Studio album by Darren Hayes
- Released: 13 September 2004
- Recorded: 2003–2004
- Genre: Pop, electronica
- Length: 58:52 (International edition) 62:52 (Australian edition)
- Label: Columbia
- Producer: Darren Hayes, Robert Conley

Darren Hayes chronology
| Spin (2002) | The Tension and the Spark (2004) | This Delicate Thing We've Made (2007) |

Singles from The Tension and the Spark
- "Pop!ular" Released: 12 July 2004; "Darkness" Released: 6 November 2004;

= The Tension and the Spark =

The Tension and the Spark is the second studio album by Darren Hayes, released in 2004. The album was a change for Hayes, who took a more electronic and darker style for this record and also delved deeper into more personal matter. The title of the album is derived from lyrics featured in the second track, "I Like the Way".

Professional ratings
Review scores
| Source | Rating |
| AllMusic | Star |
| Stylus Magazine | A link |

==Singles==
- "Pop!ular" was released as the album's first single in July 2004 and became a hit, reaching #1 on the US Dance Chart, his first number one. NME praised the song, saying it was "A twistered masterclass in career reintervention...This guy is a genius."
- "Darkness" was released as the album's second single in November 2004, but it did not chart. The physical single has subsequently become a rarity, with copies selling for £100 plus on second-hand websites and collector's auctions.
- "Unlovable" was a promotional single for the album. While it was not released as a single of its own, the music video for the song was made.

==Track listing==
All songs written and produced by Darren Hayes and Robert Conley, except where noted.

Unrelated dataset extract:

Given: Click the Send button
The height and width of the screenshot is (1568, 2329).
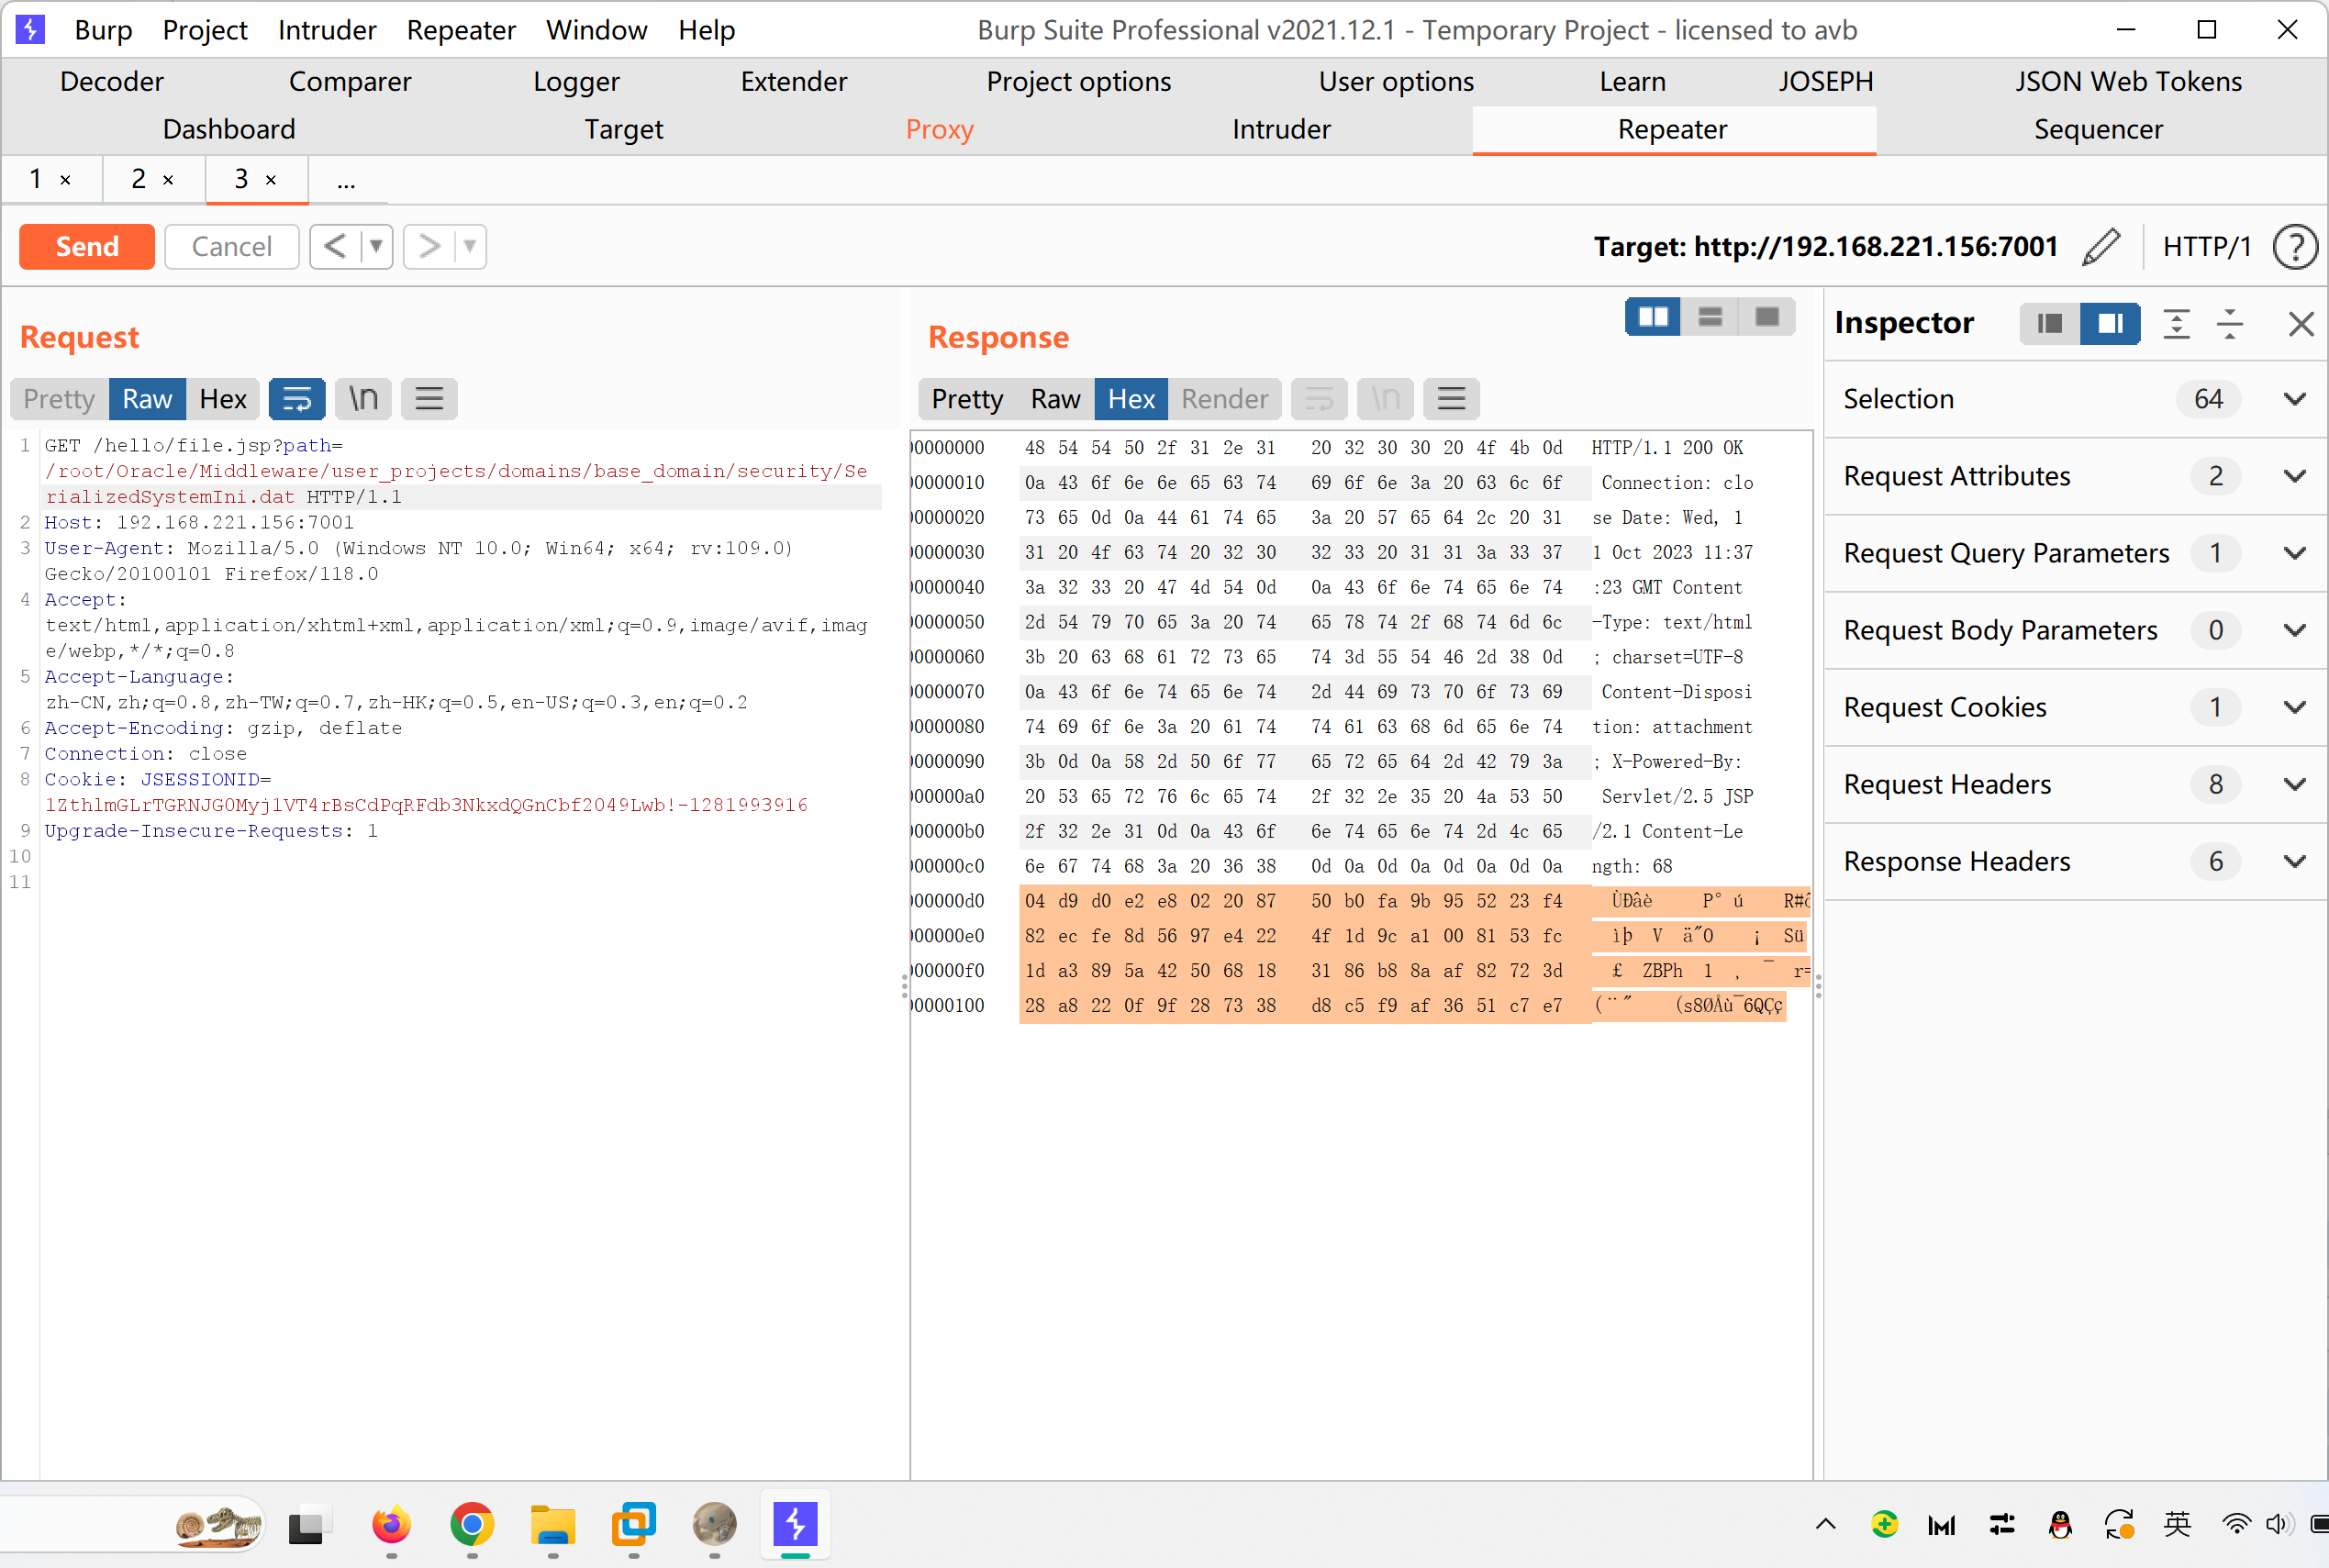Looking at the screenshot, I should [x=87, y=246].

The Tension and the Spark track listing
| No. | Title | Writer(s) | Producer(s) | Length |
|---|---|---|---|---|
| 1. | "Darkness" |  |  | 5:17 |
| 2. | "I Like the Way" |  |  | 5:04 |
| 3. | "Light" |  |  | 4:54 |
| 4. | "Pop!ular" |  | Hayes; Conley; Mark 'Spike' Stent; | 3:53 |
| 5. | "Dublin Sky" | Hayes |  | 4:35 |
| 6. | "Hero" |  |  | 4:26 |
| 7. | "Unlovable" |  |  | 5:23 |
| 8. | "Void" | Hayes |  | 3:19 |
| 9. | "I Forgive You" | Hayes; Marius de Vries; | Hayes; de Vries; | 4:35 |
| 10. | "Feel" | Hayes |  | 4:03 |
| 11. | "Love and Attraction" |  |  | 4:05 |
| 12. | "Sense of Humor" |  |  | 4:47 |
| 13. | "Ego" |  |  | 4:31 |

Regional bonus track
| No. | Title | Length |
|---|---|---|
| 14. | "Boy" | 4:00 |

Outtakes, B-sides and demos
| No. | Title | Availability | Length |
|---|---|---|---|
| 1. | "Touch" | B-side to the physical single of "Pop!ular" in Australia, and "Darkness" in the United Kingdom |  |
| 2. | "Zero" | B-side to the physical single of "Pop!ular" |  |
| 3. | "Random Blinking Light" | B-side to the physical single of "Darkness" |  |
| 4. | "Strange Magic" | Recorded for the "Ella Enchanted O.S.T" in 2004 just prior to the release of the album as a favour to Tommy O'Haver for directing the "Strange Relationship" music video from the Spin album |  |
| 5. | "Let's Go" | An out-take from the album, which later appeared as a B-side to the physical single of "Me Myself and (I)" |  |
| 6. | "Boy" | A bonus track on the Australian, Japanese and British digital versions of the album |  |
| 7. | "Timebomb" | An out-take from the album, which was revealed by Hayes on his Facebook in June 2012. |  |

== Charts ==

Weekly chart performance for The Tension and the Spark
| Chart (2004) | Peak position |
|---|---|
| Australian Albums (ARIA) | 8 |
| Swedish Albums (Sverigetopplistan) | 32 |
| UK Albums (OCC) | 13 |

== Certifications ==

Certifications for The Tension and the Spark
| Region | Certification | Certified units/sales |
| Australia (ARIA) | Gold | 35,000^{^} |
^{^} Shipments figures based on certification alone.